Cheering on the kids at sporting events, along with all of the laughing and giggling and hugs and kisses and bedtime, remind me of the enormous blessing that I have in motherhood.
But…sometimes it’s…just…hard. Physically. Mentally. And emotionally.
And when it comes to those menial tasks, it becomes monotonous and mundane. Boring.
You may be longing for a full night’s sleep or a long hot bath instead of being the taxi driver, washing and folding the laundry that never seems to be caught up, or it may just be that you’re tired of the same old, same old thing.
Here are 4 tips to help.
1. Clean less (and be less perfect).
Seriously. I know this may seem odd, counter-intuitive, and un-productive, but it is possible. Our level of messiness is totally optional, though sometimes we may not want to admit it.
I frequently catch myself saying say I “have to” do what’s on my list, but all those to-dos represent choices I have made.
No, perfectionism is NOT a virtue.

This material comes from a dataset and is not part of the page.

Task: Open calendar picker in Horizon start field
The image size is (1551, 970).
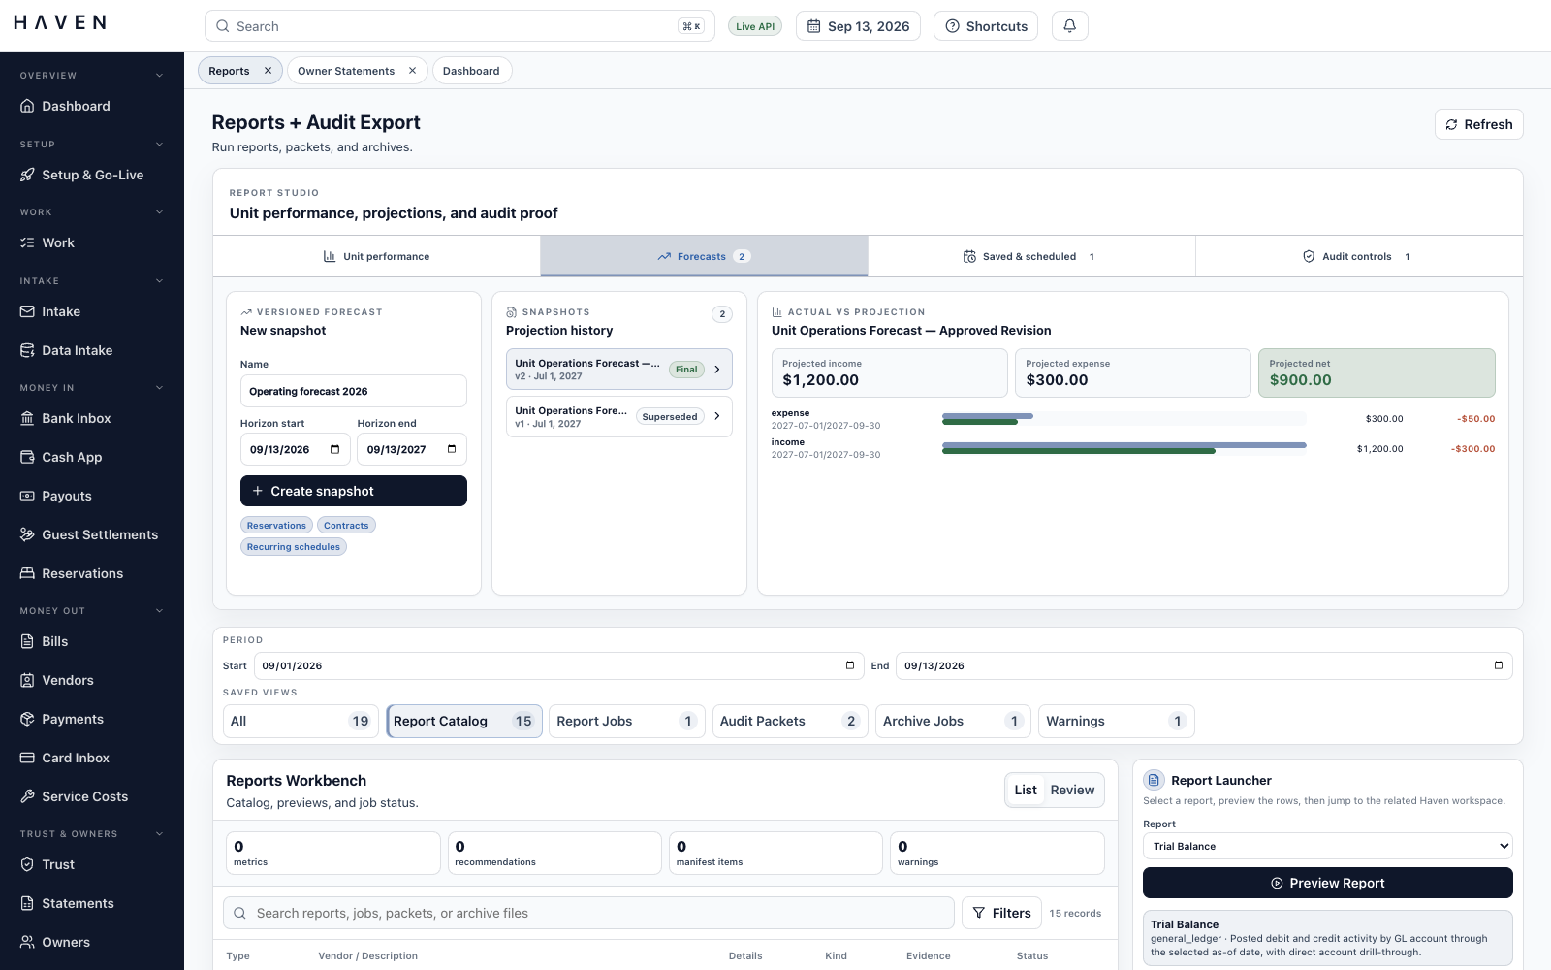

Often, we strive to be ‘perfect’ or do things ‘perfectly’, but that perfection doesn’t serve the people we love. Tear down the idol of the ‘perfect’ home and discover more time for the things—and the people—you love.
2. Focus on what you do best (and minimize the rest).

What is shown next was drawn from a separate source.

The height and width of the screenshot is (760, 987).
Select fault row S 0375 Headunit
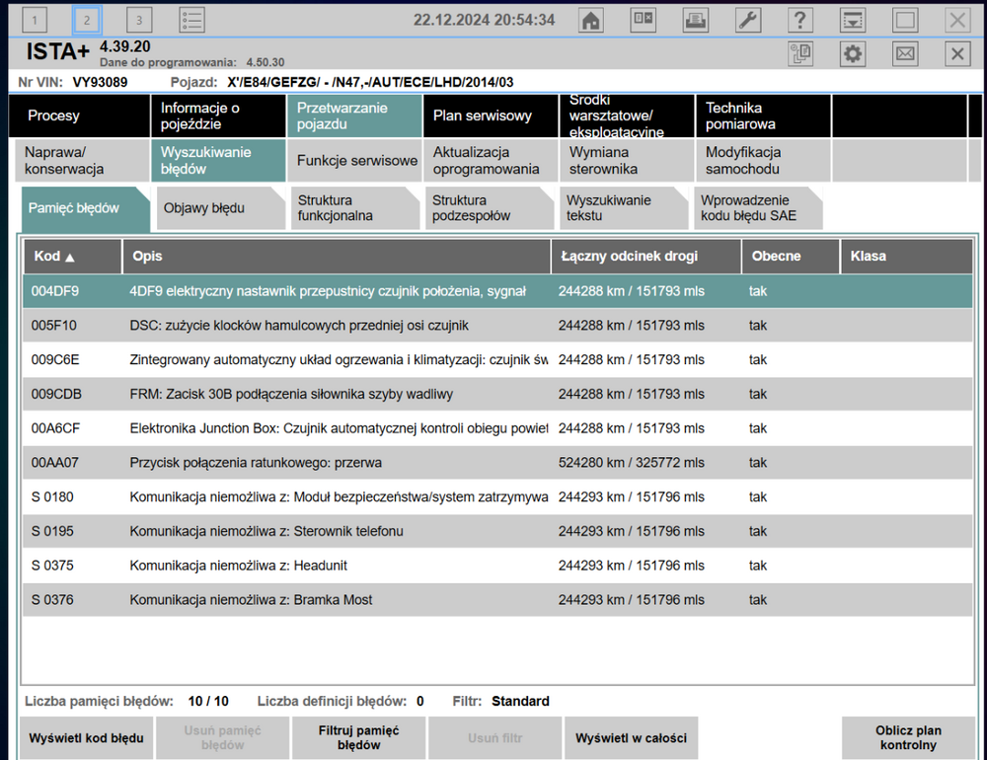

Whether you are a stay-at-home mom, a work-from-home mom, or a work-outside-the-home mom, focus your time on what you do best. Then minimize the rest. Take charge of your schedule as much as you can.
Figure out what feels draining and what energizes or excites you.
- Identify those things that draw the energy out of you and exhaust you, those things that frustrate you or simply annoy you and are challenging to get done.
- Identify the things that excite and motivate you, those give you energy and are rewarding.
It isn’t selfish to focus on the things that keep you fueled, excited, motivated. Figure out a schedule that allows you to do one tiring task a day so that it’s not all at once or get together with your spouse and divide duties with him in a way that allows both of you to be motivated and energized.
Investing in yourself will help you feel better and be more patient and loving to your family.
3. Dream (and inspire).
Motherhood is sacrificial: we give up ourselves, our dreams, and our goals. This can be good for a time, but not long-term.
When we model dreaming and planning and goal-setting, we become an inspiration for our children. Start putting these dreams , no matter how silly, into action. Brainstorm and be specific. Write them down and share them. Then start doing them.
4. Guard your thoughts (and find joy).
What goes in, comes out. If you’re not careful and you allow negative thinking to enter your mind, you will find yourself feeling resentment and frustration and it will spill over into your family through harsh words and criticism.
Guard your thoughts and conversation and find joy in motherhood with like minded moms, uplifting music or encouraging books.
Oh, you’ll still have bad days, but make them fewer and farther between. Let your challenges serve as lessons, making you a woman of strength, kindness, loyalty, and patience. Practice mothering with a purpose.
Bonus tip: have confidence in yourself.
Whether you’ve been a mom for two months or two decades, you know the feeling of things piling up and spiraling out of control. You know the look you give yourself in the mirror, wishing you could wish, feeling like a failure, knowing something’s not right.
When you’re tempted to think you’re a failure, I want you to remember: YOU ARE NOT.